Design of User-Independent Hand Gesture Recognition Using Multilayer Perceptron Networks and Sensor Fusion Techniques

Abstract

According to the World Health Organization, stroke is the third leading cause of disability. A common consequence of stroke is hemiparesis, which leads to the impairment of one side of the body and affects the performance of activities of daily living. It has been proven that targeting the motor impairments as early as possible while using wearable mechatronic devices as a robot assisted therapy, and letting the patient be in control of the robotic system, can improve the rehabilitation outcomes. However, despite the increased progress on control methods for wearable mechatronic devices, a need for a more natural interface that allows for better control remains. In this work, a user-independent gesture classification method based on a sensor fusion technique using surface electromyography (EMG) and an inertial measurement unit (IMU) is presented. The Myo Armband was used to extract EMG and IMU data from healthy subjects.

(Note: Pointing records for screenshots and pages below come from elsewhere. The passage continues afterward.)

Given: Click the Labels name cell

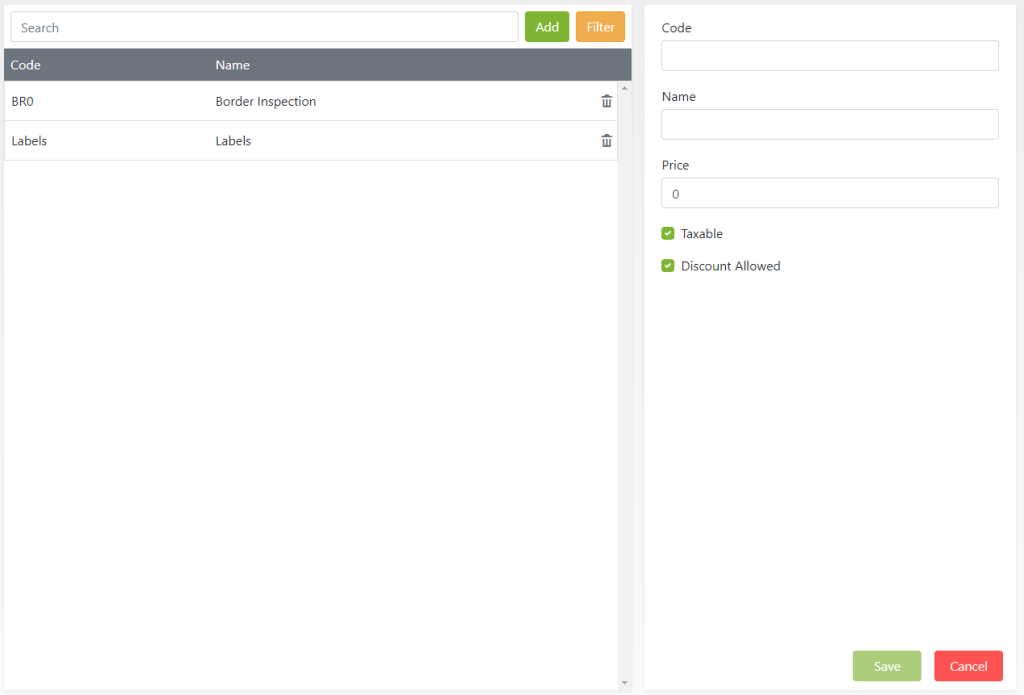Looking at the screenshot, I should [233, 141].
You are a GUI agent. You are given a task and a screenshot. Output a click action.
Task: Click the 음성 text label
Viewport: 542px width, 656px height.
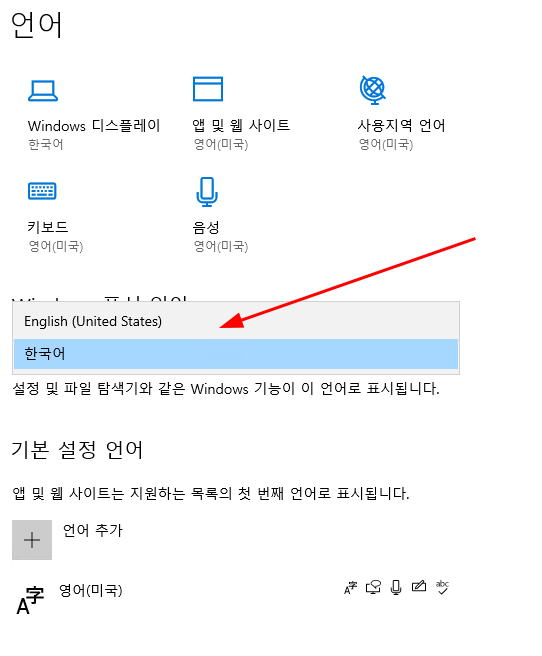pos(206,227)
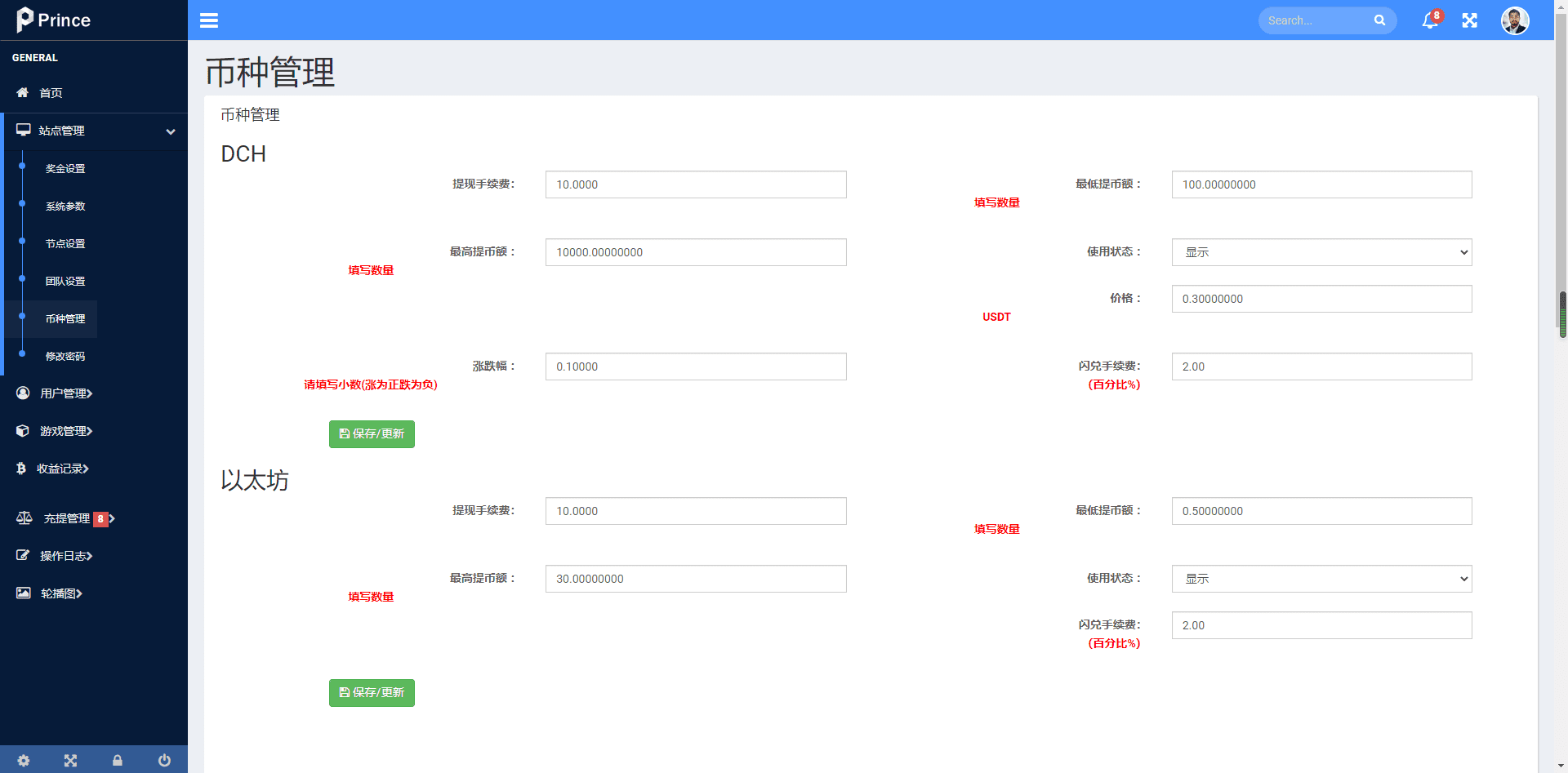Click the DCH 价格 input field

(1321, 299)
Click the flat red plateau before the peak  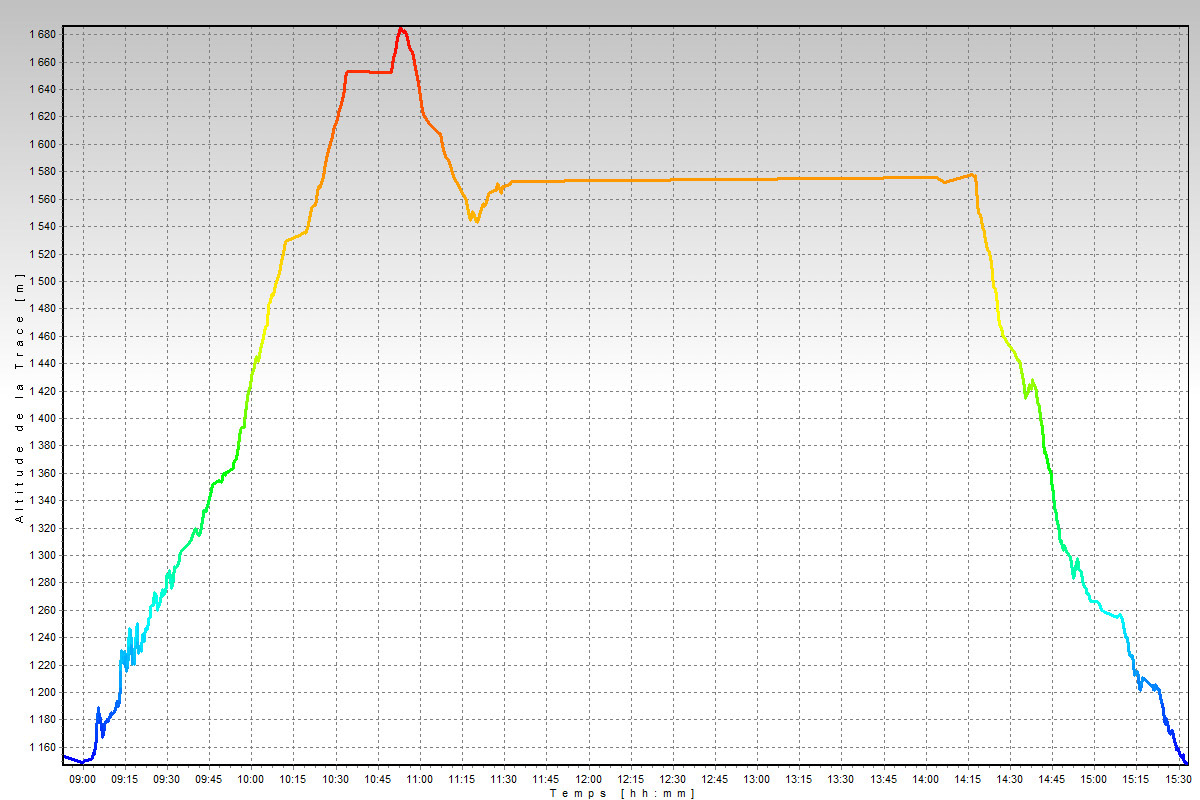point(368,71)
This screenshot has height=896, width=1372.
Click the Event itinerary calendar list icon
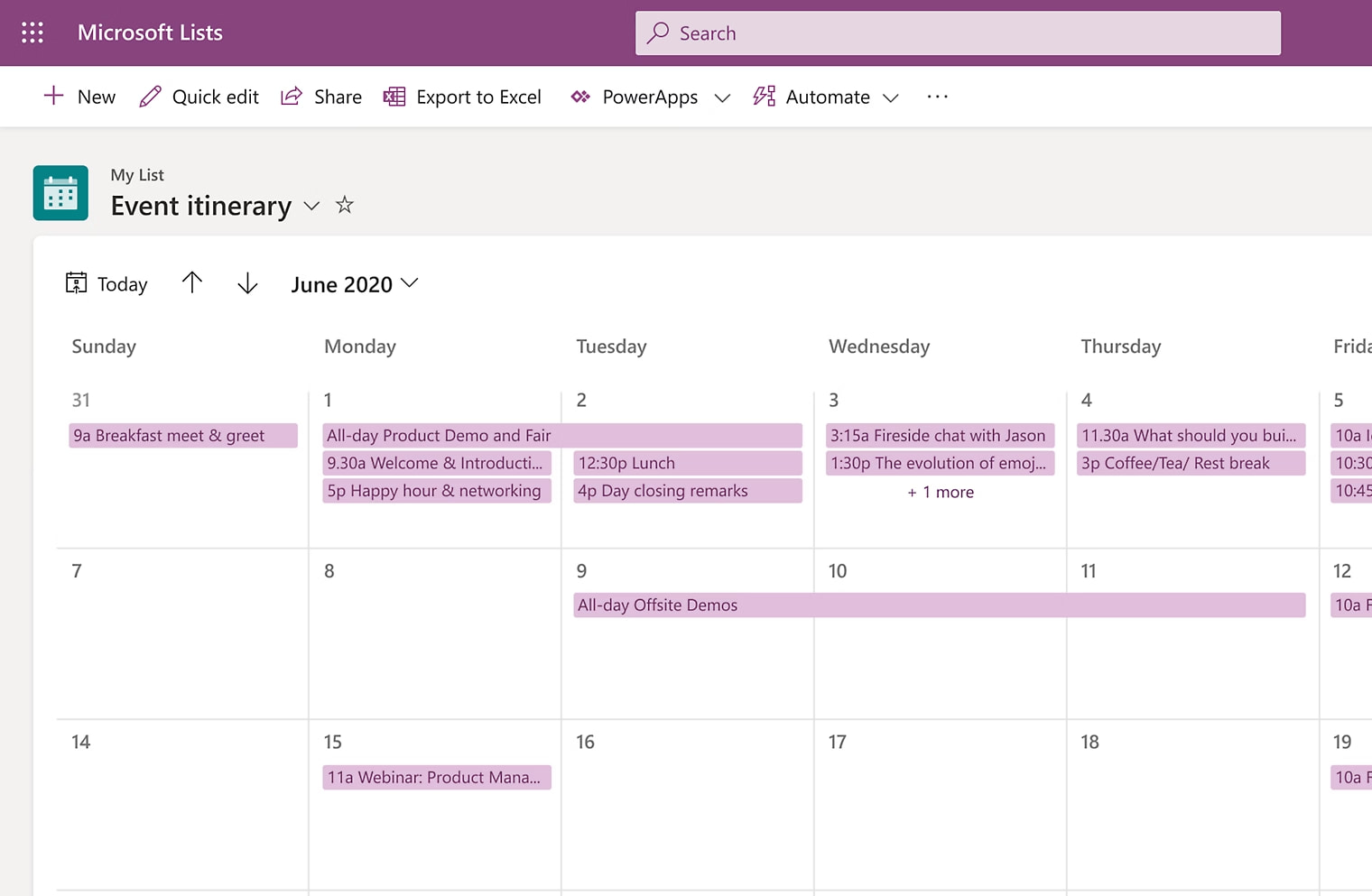[60, 193]
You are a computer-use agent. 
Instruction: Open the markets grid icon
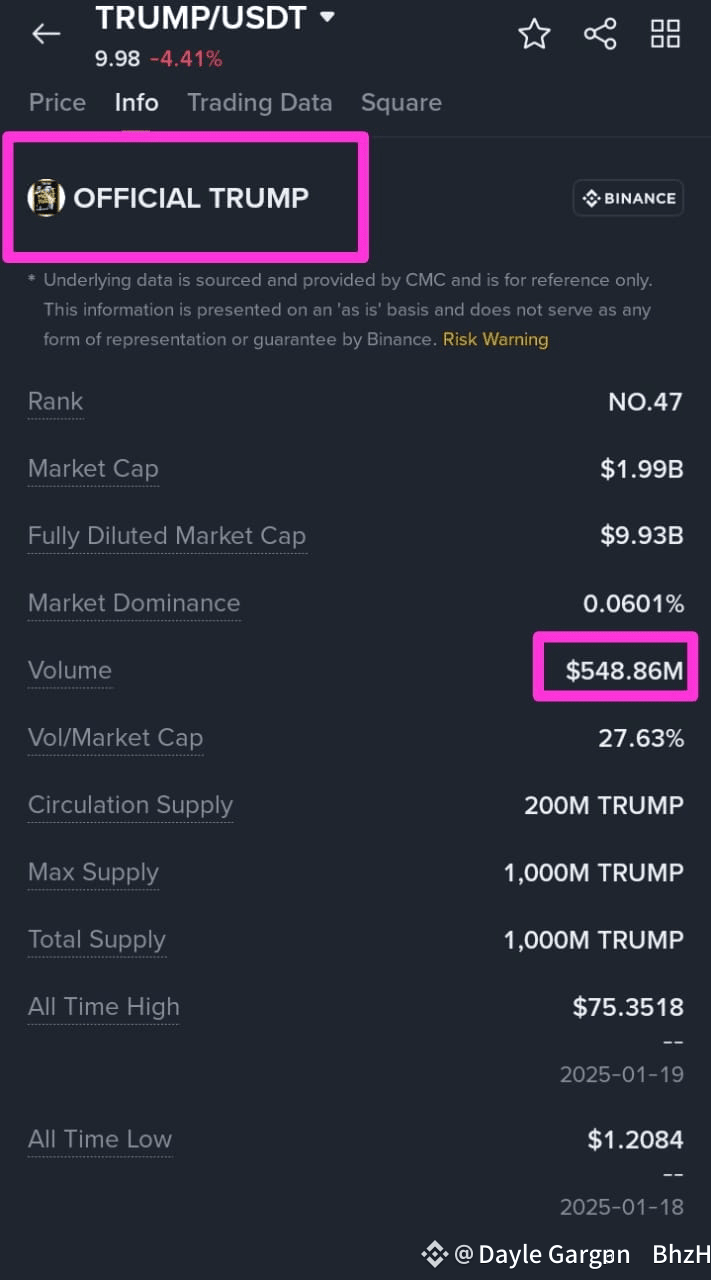coord(665,33)
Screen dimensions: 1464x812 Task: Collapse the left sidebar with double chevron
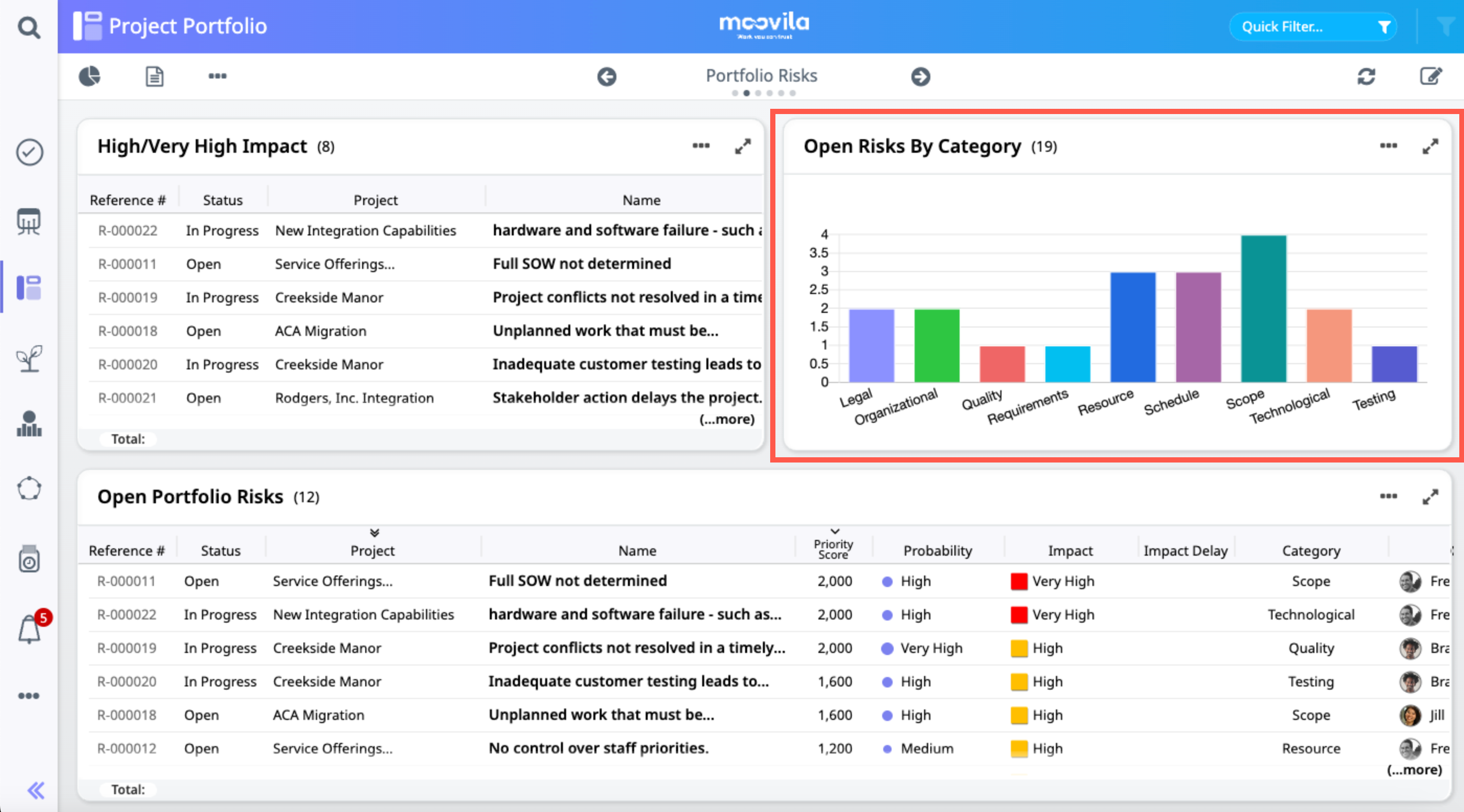[x=35, y=790]
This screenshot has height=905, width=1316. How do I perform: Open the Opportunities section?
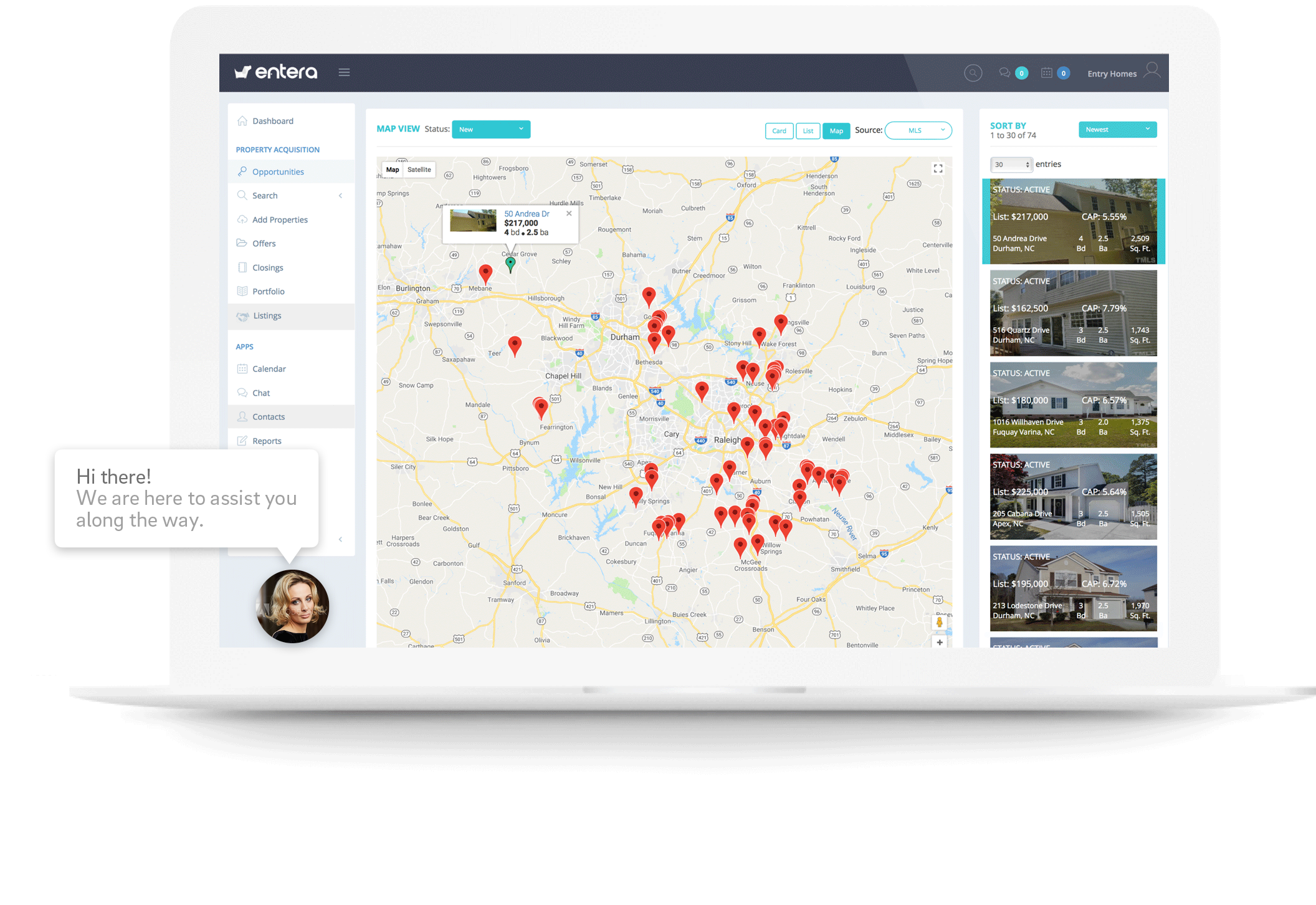(278, 171)
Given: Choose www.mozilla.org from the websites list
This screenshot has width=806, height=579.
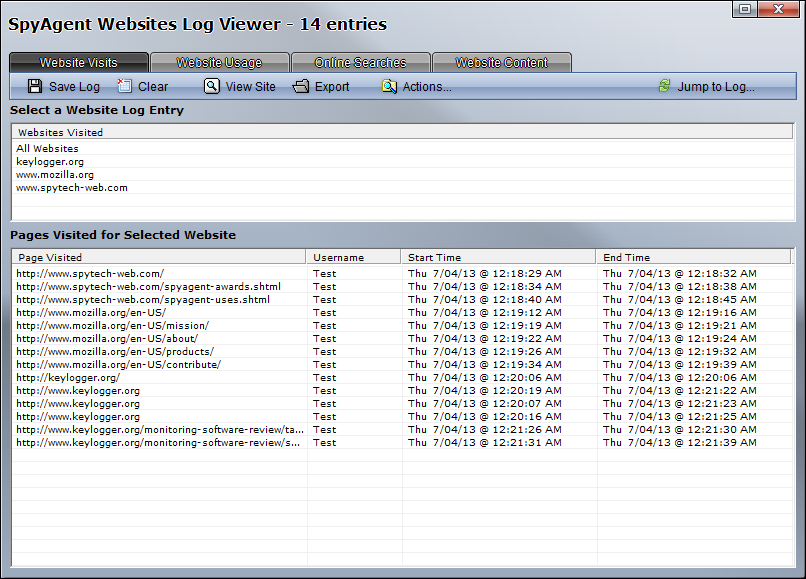Looking at the screenshot, I should click(55, 175).
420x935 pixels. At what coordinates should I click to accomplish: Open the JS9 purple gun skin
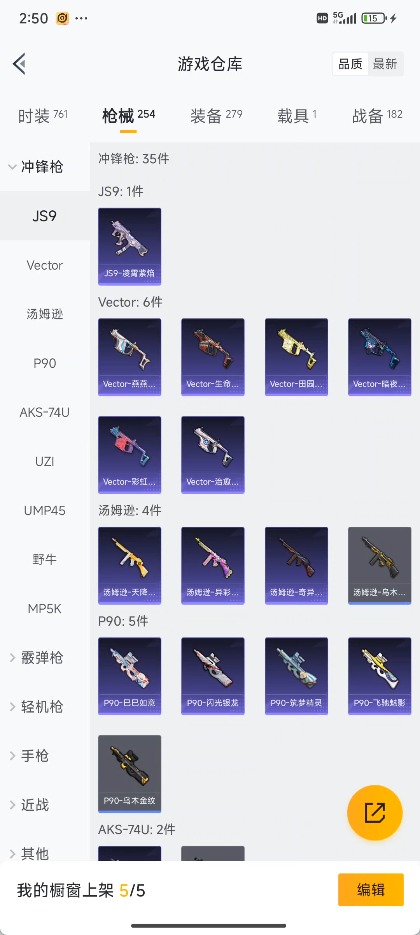[129, 246]
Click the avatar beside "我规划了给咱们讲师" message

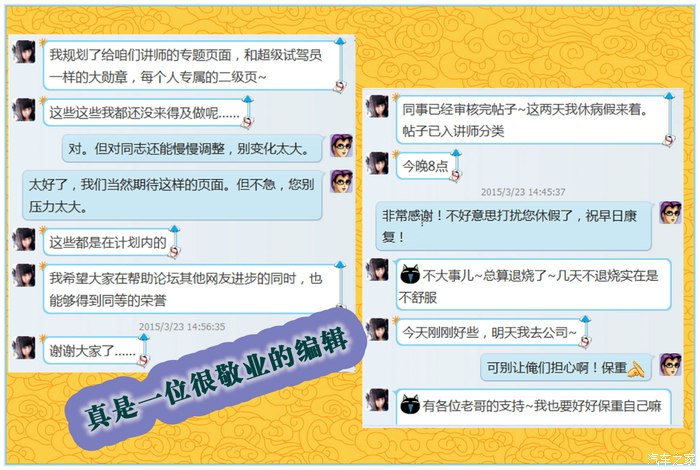point(24,52)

Participants were asked to perform 10 types of gestures in 4 different arm positions while using the Myo on their dominant limb. Data obtained from 14 participants were used to classify the gestures using a Multilayer Perceptron Network. Finally, the classification algorithm was tested on 5 novel users, obtaining an average accuracy of 78.94%. These results demonstrate that by using the proposed approach, it is possible to achieve a more natural human machine interface that allows better control of wearable mechatronic devices during robot assisted therapies.